都市風景として思い描く写真の多くは、ビルが建ち並ぶ光景ではないでしょうか。高層ビルやシンボリックタワー、坂道や路地といった街の情景、みなさんが学校や仕事に通う日常的な街並みも、ふとカメラを通せば、非日常の世界に変わってしまう。そんな都会ならではの被写体の撮影テクニックやコツをご紹介いたします。

 

撮影:川北茂貴

 

映り込みを利用すれば容易に目を引くビル写真が撮れる

街中には被写体を映すものが意外とあります。ビルの窓ガラスはもちろん、道にはカーブミラー、お堀や池の水面、雨上がりにできる水滴や水たまりなどです。街中を散策していると、これらに映り込んだビルを発見する機会もあるでしょう。これまで述べてきたとおり、ビルはそれだけでは単調な被写体なので、少し視点を変えて映り込みを利用するのはとても有効な手段です。映り込みを生かせば、ただビルだけを撮るよりも、そう難しく考えなくても目を引く写真にすることができます。

 

基本テクニック

ガラスに映り込んだ像に注目する

昨今は鏡張りのビルも見かけるようになったが、窓ガラスでも十分に映り込みは狙える。日が暮れるころになると窓ガラスの映り込みが顕著になって撮りやすい。ビルのガラスに映り込みを発見したら、まずは何をいちばんに見せたいかを考えよう。映り込んだ像なのか、ビルと映り込みの全景なのか……、それによっておのずと構図や露出、ピント位置は決まってくる。そうした主題がはっきりしないと、写真も曖昧なものになりやすい。

 

撮影:藤井智弘

被写界深度の深い広角レンズを使う
夕暮れ時、建物のガラスにライトアップされた教会が映り込んだ光景に注目した。ここでは被写界深度の深い広角レンズを使うことで、教会にピントを合わせても、建物がぼけないようにした。また夕暮れの空とライトアップが目立つように、アンダーめの露出にしている。

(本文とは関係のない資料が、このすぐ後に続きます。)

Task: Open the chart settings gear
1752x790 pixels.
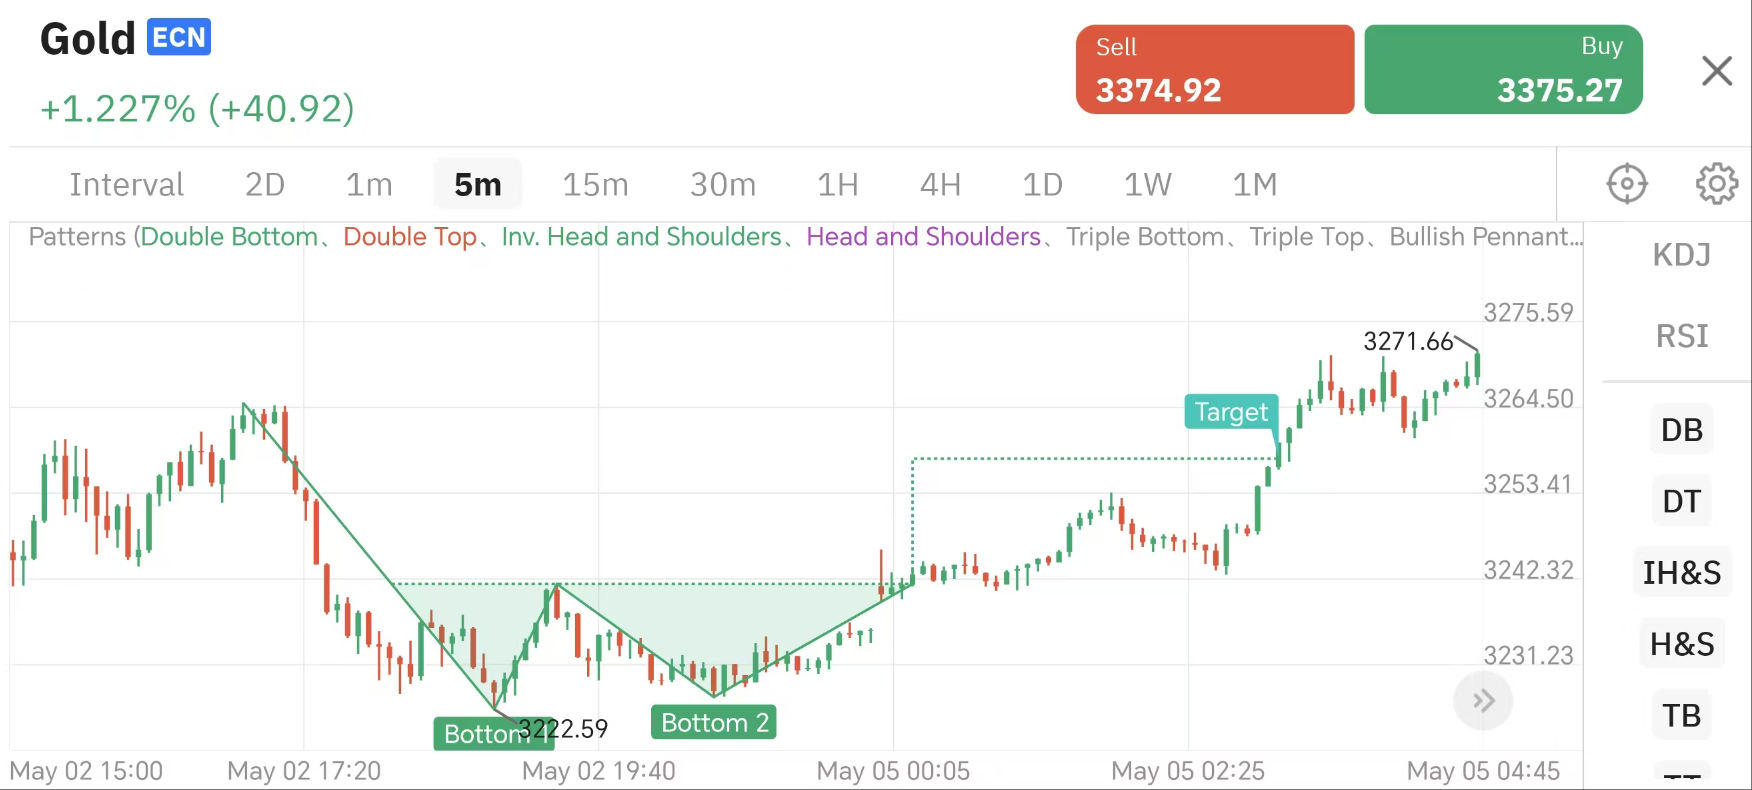Action: point(1716,184)
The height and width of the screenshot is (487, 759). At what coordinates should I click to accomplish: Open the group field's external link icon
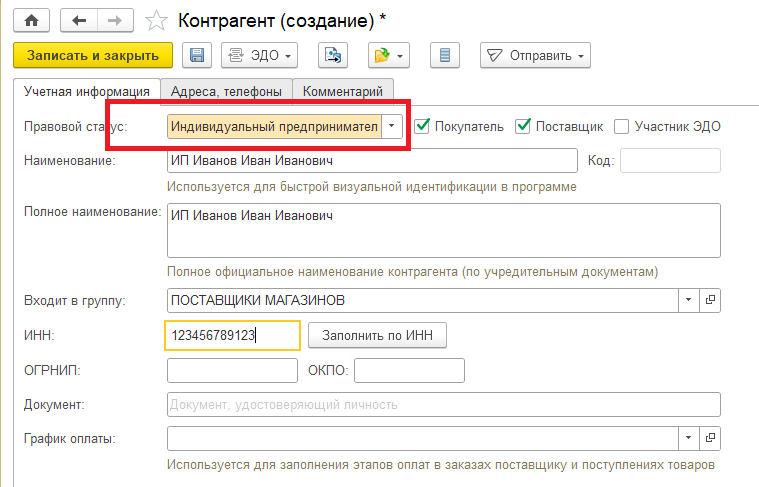pos(711,300)
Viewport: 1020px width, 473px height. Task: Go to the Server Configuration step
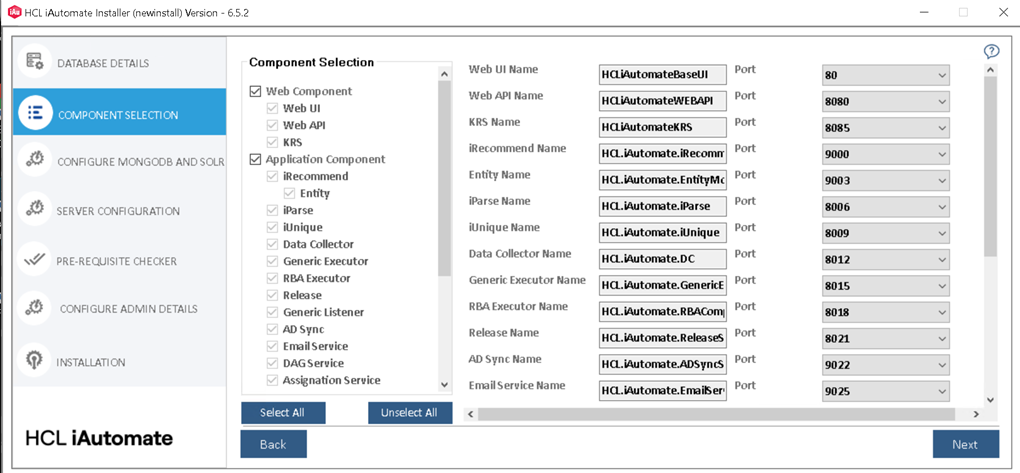(118, 211)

25ミリ相当 絞り優先オート(F5.6 1/20秒) -0.7補正 ISO400 WB:太陽光

 

撮影:河野鉄平

映り込みが生きるようにシンメトリー構図で捉える
晴天下、街中でガラス張りのビルを見上げたら、前のビルが映り込んでいた。そこで実像と虚像を生かして、シンメトリーになるように構図を組んで撮影。アイレベルでは気がつかない視点だ。ビルの密集した街中では、このように見上げた先にも被写体が隠れている。

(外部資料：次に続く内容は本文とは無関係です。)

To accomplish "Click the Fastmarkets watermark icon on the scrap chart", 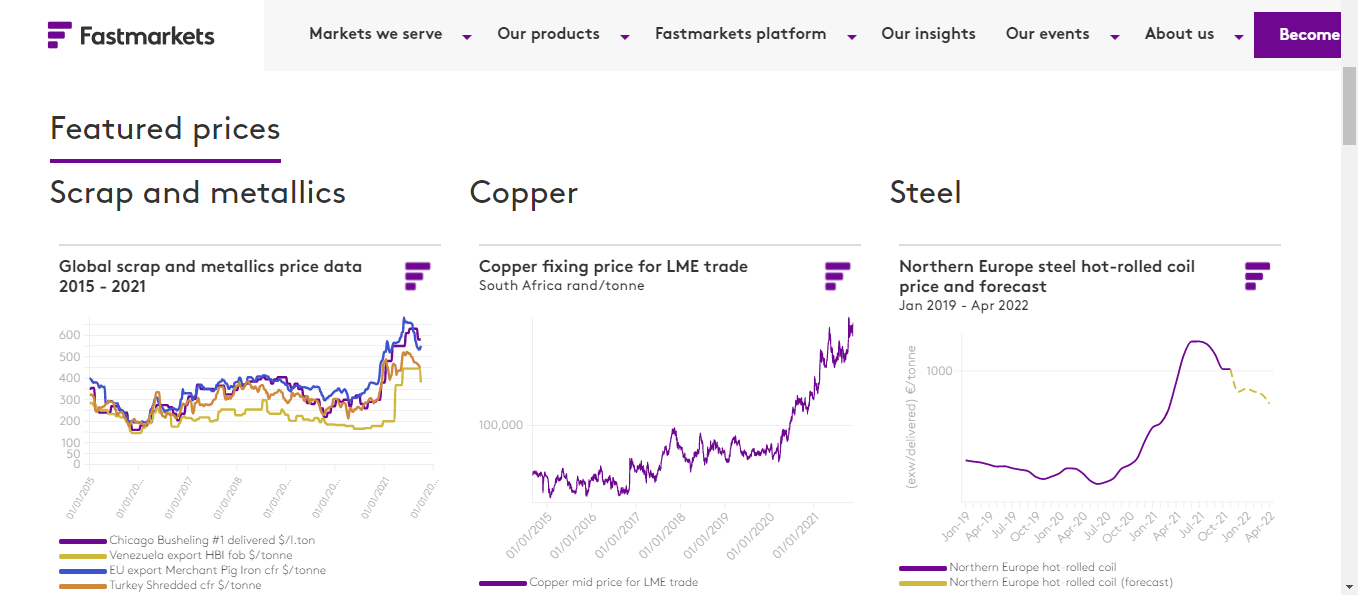I will pyautogui.click(x=416, y=275).
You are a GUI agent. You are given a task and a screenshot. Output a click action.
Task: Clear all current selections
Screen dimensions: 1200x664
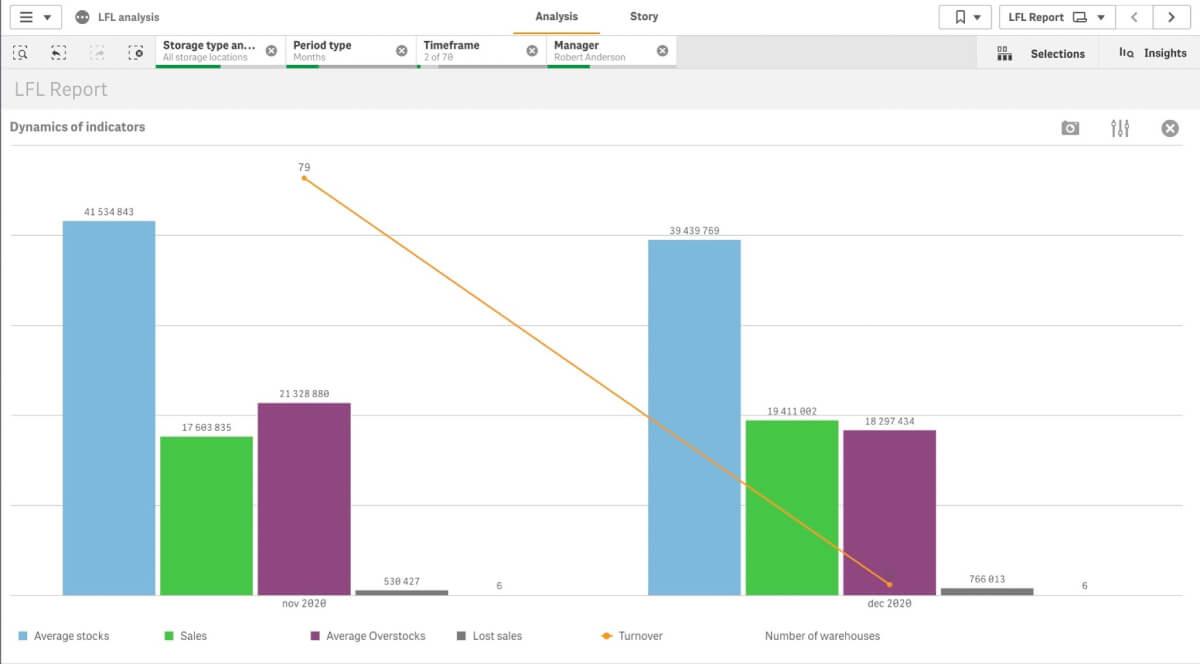136,52
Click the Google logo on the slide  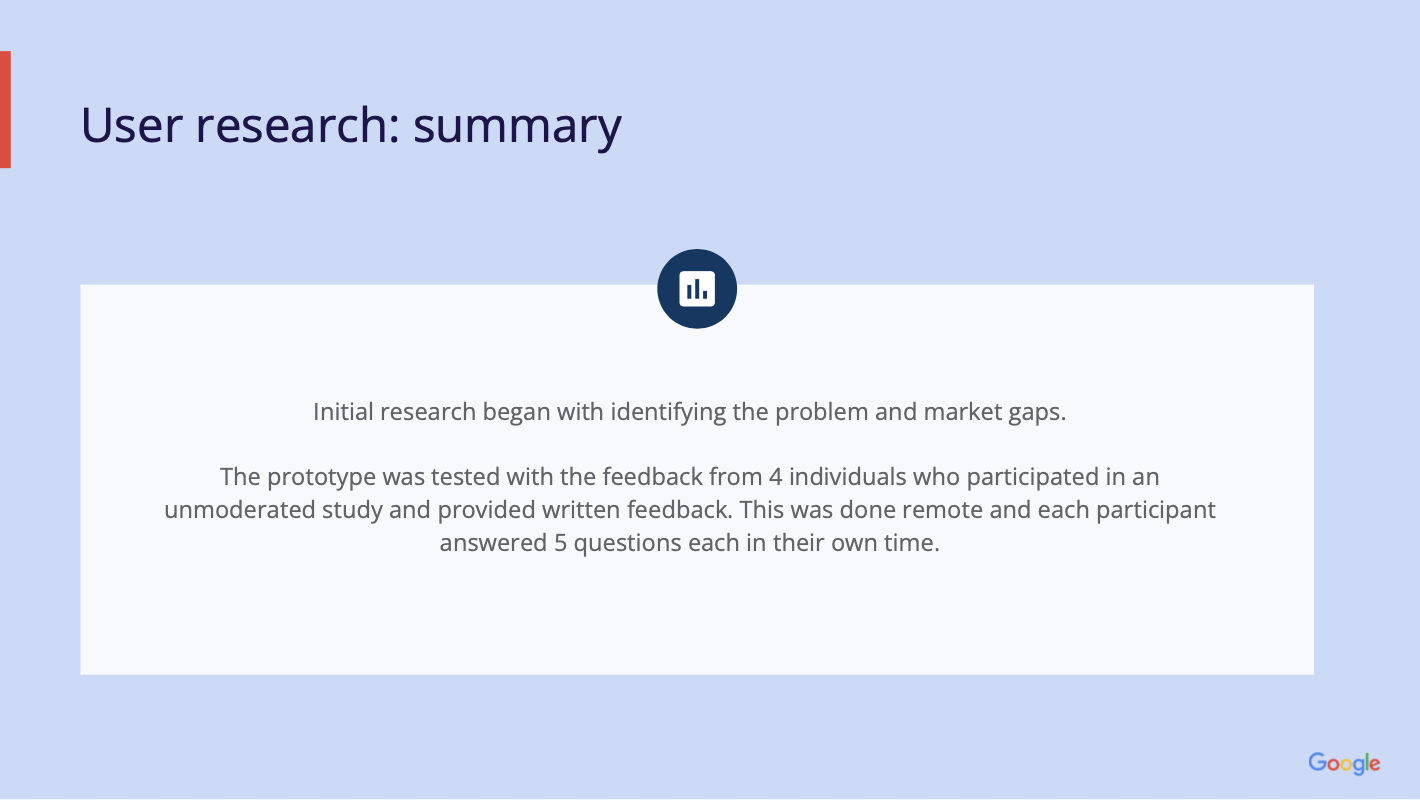pos(1344,763)
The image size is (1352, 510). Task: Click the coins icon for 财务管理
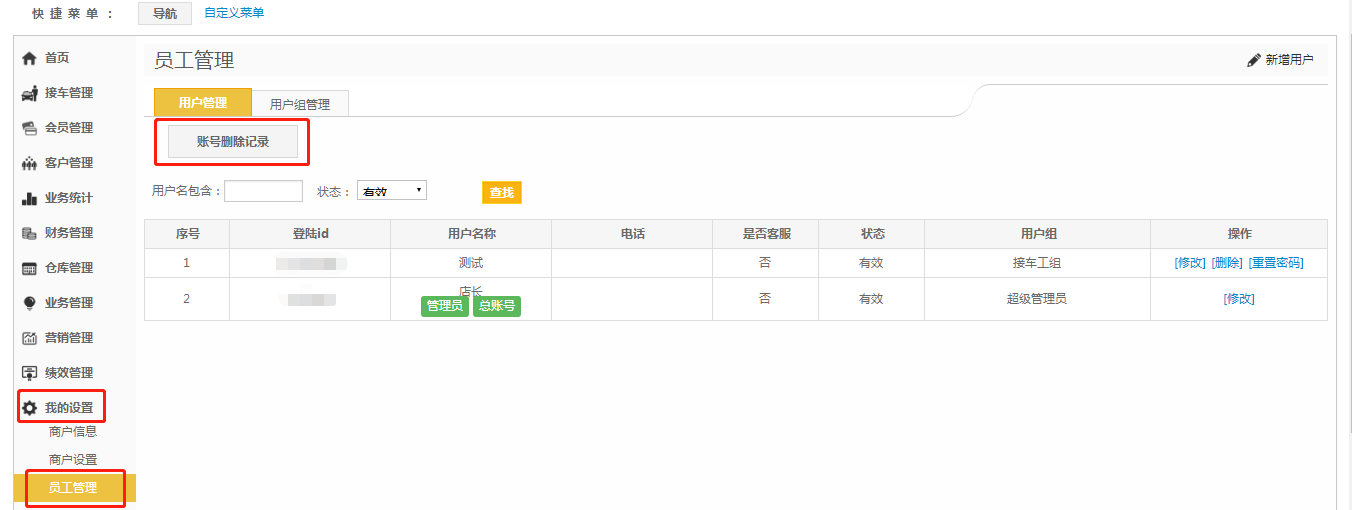click(29, 233)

17ミリ相当 絞り優先オート(F5.6 1/1250秒) -0.3補正ISO400 WB:オート

 

 

応用テクニック①

水面の反射を取り入れて光を倍増させる

水面の反射を狙うには断然夜がおすすめだ。暗い水面のキャンパスに、ビルの明かりがきれいに反射する。普通の夜景写真よりも光が倍増し、にぎやかなビルの写真になる。さらに美しい水鏡を狙うなら、波のないお堀や池などで無風状態のときに撮るのもポイントだ。

 

撮影:川北茂貴

水面反射によって“都市風景”感が強まる
下町の向こうに高層マンションが建ち並ぶ現代的な夜景を撮影。停泊中の舟とマンションだけの左写真でも悪くはないが、水面に映ったマンションの虚像を入れることで、より華やかな夜景写真になった。にぎやかな都市風景のイメージがより引き出されている。

 

撮影:川北茂貴

空や暗いだけの水面はなるべくフレームアウト
ビル群と水面反射を広く撮ってしまうと、思いのほか暗いスペースが画面に入ってしまう。暗いだけの空や水面はなるべくカットして、きらびやかな箇所だけで構成すれば、左写真のように見栄えよく仕上がる。ズームレンズを使えば、フレーミングの自由度が上がって便利だ。

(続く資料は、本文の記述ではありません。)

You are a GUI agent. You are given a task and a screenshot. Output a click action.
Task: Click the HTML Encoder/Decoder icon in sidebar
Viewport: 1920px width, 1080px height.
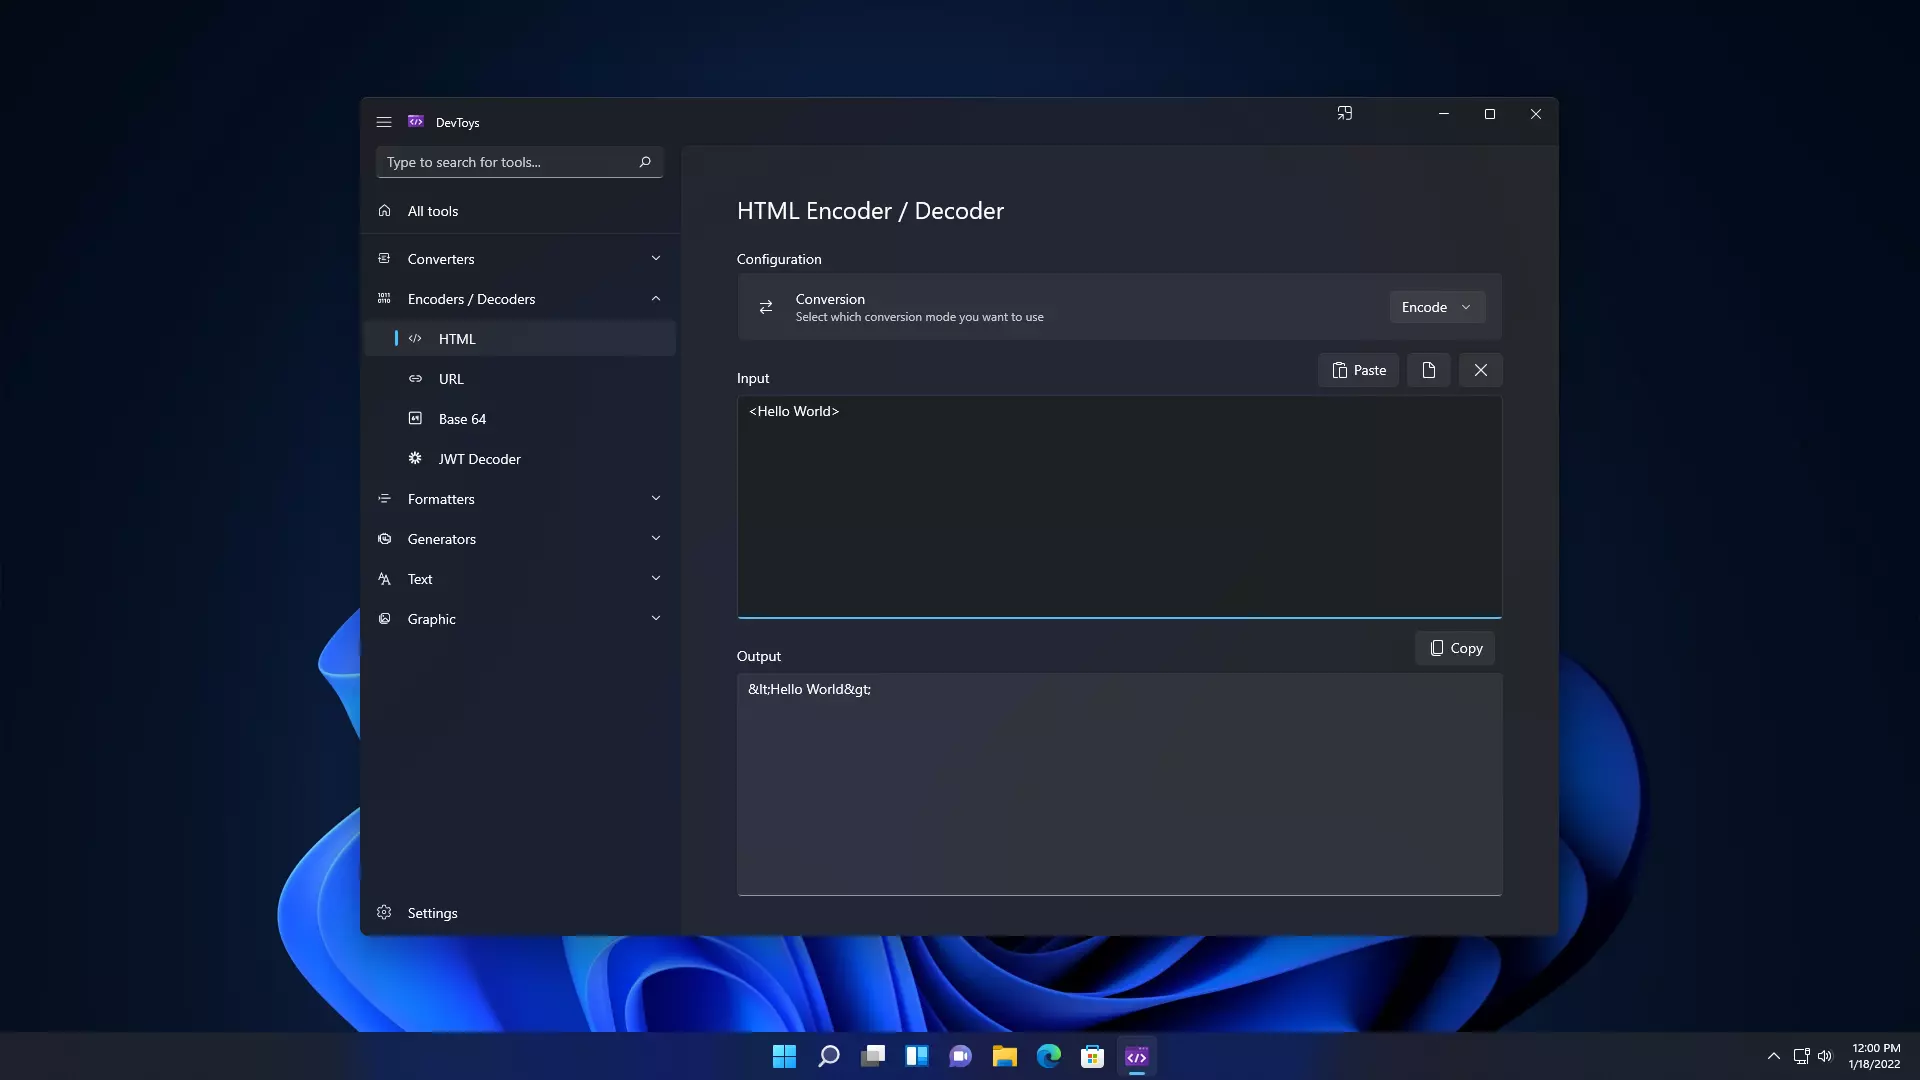pos(415,338)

16ミリ相当 絞り優先オート (F11 5秒) ISO200 WB:白色蛍光灯

 

応用テクニック②

マクロレンズを使ってしずくに映り込んだビルを狙う

雨が止んだ直後は、ビルの前にある手すりや草木などに付着した水滴の中をのぞいてみよう。逆さになったビルの映り込みを見つけられるかもしれない。発見したら、マクロレンズなどを使って水滴を接写する。その際、ピントは水滴の中のビルに合わせること。カメラ任せにすると、水滴の表面に合いやすいので注意が必要だ。

撮影:永山昌克

リバースアダプターを使って撮影
この写真は、マクロレンズの代わりに、高倍率接写を可能にするリバースアダプターに広角レンズを逆付けして水滴の中を撮ったもの。一風変わったビルの写真が作れた。

17ミリ相当 絞り優先オート(F22 1/40秒) ISO800 WB:オート

 

街中には、ミラー、ガラス、水たまり、池など、映り込むものはいろいろあります。単調で無機質なビルを、そのような映り込みのテクニックを使って撮影すれば、インパクトのある感情の伴う写真が撮れることでしょう。